I’m closer to 25 than I am to 24 and let me be real, my life is not where I thought it would be. At this age, I thought I would be married (or getting married), I thought I’d be more established in my career, I thought I would be closer to owning a house, I thought I would be better looking and would have lost more weight. I thought I would be flying high.
None of those things have happened. I’m really not where I wanted to be and it’s something I beat myself up about on a regular basis. I know that my goals are (were) high. I do. But I believe that with hard work anything is achievable. And that’s probably why I beat myself up. I feel as though I could have done better and worked harder. Social media and seeing others living their best lives really doesn’t help either.

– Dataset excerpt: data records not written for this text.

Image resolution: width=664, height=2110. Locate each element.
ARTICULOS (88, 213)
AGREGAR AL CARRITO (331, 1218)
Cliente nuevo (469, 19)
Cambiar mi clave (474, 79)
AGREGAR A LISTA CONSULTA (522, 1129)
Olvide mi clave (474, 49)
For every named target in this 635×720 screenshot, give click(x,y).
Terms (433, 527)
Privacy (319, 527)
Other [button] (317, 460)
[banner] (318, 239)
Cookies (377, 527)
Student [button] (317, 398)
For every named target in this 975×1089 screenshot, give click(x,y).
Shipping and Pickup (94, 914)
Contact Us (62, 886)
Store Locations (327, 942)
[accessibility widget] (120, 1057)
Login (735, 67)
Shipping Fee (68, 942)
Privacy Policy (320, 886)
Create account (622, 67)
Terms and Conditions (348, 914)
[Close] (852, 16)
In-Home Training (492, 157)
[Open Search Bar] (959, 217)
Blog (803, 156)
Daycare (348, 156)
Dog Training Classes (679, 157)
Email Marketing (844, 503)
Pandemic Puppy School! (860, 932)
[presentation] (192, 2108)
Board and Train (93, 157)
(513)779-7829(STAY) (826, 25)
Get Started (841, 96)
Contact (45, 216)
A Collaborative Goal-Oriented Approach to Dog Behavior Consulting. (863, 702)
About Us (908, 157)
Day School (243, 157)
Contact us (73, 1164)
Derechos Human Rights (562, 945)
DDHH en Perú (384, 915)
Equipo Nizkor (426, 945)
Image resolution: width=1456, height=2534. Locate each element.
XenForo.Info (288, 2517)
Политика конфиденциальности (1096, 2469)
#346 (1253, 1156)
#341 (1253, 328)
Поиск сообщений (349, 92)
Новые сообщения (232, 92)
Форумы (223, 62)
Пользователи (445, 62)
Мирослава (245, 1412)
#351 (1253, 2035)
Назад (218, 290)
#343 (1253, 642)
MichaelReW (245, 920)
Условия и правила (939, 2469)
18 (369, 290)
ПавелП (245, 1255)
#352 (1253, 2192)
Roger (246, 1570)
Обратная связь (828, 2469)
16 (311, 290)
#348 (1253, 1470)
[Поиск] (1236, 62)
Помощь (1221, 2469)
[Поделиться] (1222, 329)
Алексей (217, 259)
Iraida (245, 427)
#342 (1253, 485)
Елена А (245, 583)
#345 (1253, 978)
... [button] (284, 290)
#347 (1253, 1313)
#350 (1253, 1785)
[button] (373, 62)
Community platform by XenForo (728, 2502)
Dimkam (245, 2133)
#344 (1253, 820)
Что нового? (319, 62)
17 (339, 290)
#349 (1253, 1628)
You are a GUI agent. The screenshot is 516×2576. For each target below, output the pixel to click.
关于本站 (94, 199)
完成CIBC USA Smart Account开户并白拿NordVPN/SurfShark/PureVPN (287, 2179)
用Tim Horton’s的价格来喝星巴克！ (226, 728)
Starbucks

We live in a microwave generation where we’ve gotten everything we’ve wanted in no time and when the reality of life hits us, the only reaction is frustration. It’s easier to see our misfortunes and the deficiencies of our lives than to count our blessings. I expected things to fall into place and for life to work according to my bidding. It didn’t.
I beat myself up, forgetting the many blessings I have and forgetting that those accelerating now may plateau in a couple of years, whilst I might meet my acceleration in a couple of years and never stop. I have health. I have a family that love me. I have a boyfriend I adore. I have a good job with good prospects. I have drive. I have ambition. I have intellect. I have an education. And I have a good God.